● WHAT TO WORK ON
Reproduce every one of the following lines word for word, with no changes.

**** EXTRACTED INFORMATION ****

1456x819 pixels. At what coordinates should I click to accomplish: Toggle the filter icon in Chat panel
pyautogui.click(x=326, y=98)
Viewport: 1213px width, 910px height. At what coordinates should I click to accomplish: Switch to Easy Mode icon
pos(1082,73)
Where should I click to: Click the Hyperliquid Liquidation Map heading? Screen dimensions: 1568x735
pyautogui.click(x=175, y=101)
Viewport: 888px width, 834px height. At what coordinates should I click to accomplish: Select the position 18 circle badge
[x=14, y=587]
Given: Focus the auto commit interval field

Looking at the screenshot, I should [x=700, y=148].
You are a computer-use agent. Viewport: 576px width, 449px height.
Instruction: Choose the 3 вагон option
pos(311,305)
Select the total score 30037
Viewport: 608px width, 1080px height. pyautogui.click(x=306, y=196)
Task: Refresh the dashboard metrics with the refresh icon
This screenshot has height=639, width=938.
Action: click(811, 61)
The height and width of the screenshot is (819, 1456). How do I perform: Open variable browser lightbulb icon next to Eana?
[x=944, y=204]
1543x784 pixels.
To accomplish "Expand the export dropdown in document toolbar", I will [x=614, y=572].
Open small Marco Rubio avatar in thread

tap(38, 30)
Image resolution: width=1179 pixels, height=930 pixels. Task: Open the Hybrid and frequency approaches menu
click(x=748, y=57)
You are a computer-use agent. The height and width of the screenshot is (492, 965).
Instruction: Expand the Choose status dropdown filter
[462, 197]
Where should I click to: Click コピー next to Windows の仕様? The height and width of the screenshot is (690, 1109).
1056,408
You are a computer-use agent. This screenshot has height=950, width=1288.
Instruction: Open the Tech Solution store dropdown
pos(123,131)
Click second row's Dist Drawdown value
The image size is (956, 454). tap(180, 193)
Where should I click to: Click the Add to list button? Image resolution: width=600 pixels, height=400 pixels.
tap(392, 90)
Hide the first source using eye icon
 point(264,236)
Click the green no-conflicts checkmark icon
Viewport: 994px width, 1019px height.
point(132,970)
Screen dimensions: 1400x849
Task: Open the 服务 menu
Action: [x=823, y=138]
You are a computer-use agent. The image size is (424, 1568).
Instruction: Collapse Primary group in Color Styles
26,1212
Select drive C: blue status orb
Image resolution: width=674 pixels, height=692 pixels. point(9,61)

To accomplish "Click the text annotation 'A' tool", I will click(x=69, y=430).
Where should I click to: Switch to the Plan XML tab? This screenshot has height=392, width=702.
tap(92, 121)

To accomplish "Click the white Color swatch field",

****

● EXERCISE ANSWER
1456x819 pixels. At what coordinates should I click to accomplish: Toggle the filter icon in Chat panel
pyautogui.click(x=326, y=98)
Viewport: 1213px width, 910px height. At what coordinates should I click to accomplish: Switch to Easy Mode icon
pos(1082,73)
Where should I click to: Click the Hyperliquid Liquidation Map heading? Screen dimensions: 1568x735
pyautogui.click(x=175, y=101)
Viewport: 888px width, 834px height. At what coordinates should I click to accomplish: Select the position 18 circle badge
[x=14, y=587]
Given: Focus the auto commit interval field

Looking at the screenshot, I should [x=700, y=148].
You are a computer-use agent. Viewport: 576px width, 449px height.
Instruction: Choose the 3 вагон option
pos(311,305)
Select the total score 30037
Viewport: 608px width, 1080px height. pyautogui.click(x=306, y=196)
Task: Refresh the dashboard metrics with the refresh icon
This screenshot has height=639, width=938.
Action: click(811, 61)
The height and width of the screenshot is (819, 1456). How do I perform: Open variable browser lightbulb icon next to Eana?
[x=944, y=204]
1543x784 pixels.
To accomplish "Expand the export dropdown in document toolbar", I will [x=614, y=572].
Open small Marco Rubio avatar in thread

tap(38, 30)
Image resolution: width=1179 pixels, height=930 pixels. Task: Open the Hybrid and frequency approaches menu
click(x=748, y=57)
You are a computer-use agent. The height and width of the screenshot is (492, 965).
Instruction: Expand the Choose status dropdown filter
[462, 197]
Where should I click to: Click コピー next to Windows の仕様? The height and width of the screenshot is (690, 1109).
1056,408
You are a computer-use agent. This screenshot has height=950, width=1288.
Instruction: Open the Tech Solution store dropdown
pos(123,131)
Click second row's Dist Drawdown value
The image size is (956, 454). tap(180, 193)
Where should I click to: Click the Add to list button? Image resolution: width=600 pixels, height=400 pixels.
tap(392, 90)
Hide the first source using eye icon
 point(264,236)
Click the green no-conflicts checkmark icon
Viewport: 994px width, 1019px height.
point(132,970)
Screen dimensions: 1400x849
Task: Open the 服务 menu
Action: [x=823, y=138]
You are a computer-use agent. The image size is (424, 1568).
Instruction: Collapse Primary group in Color Styles
26,1212
Select drive C: blue status orb
Image resolution: width=674 pixels, height=692 pixels. point(9,61)

To accomplish "Click the text annotation 'A' tool", I will click(x=69, y=430).
Where should I click to: Switch to the Plan XML tab? This screenshot has height=392, width=702.
tap(92, 121)

To accomplish "Click the white Color swatch field",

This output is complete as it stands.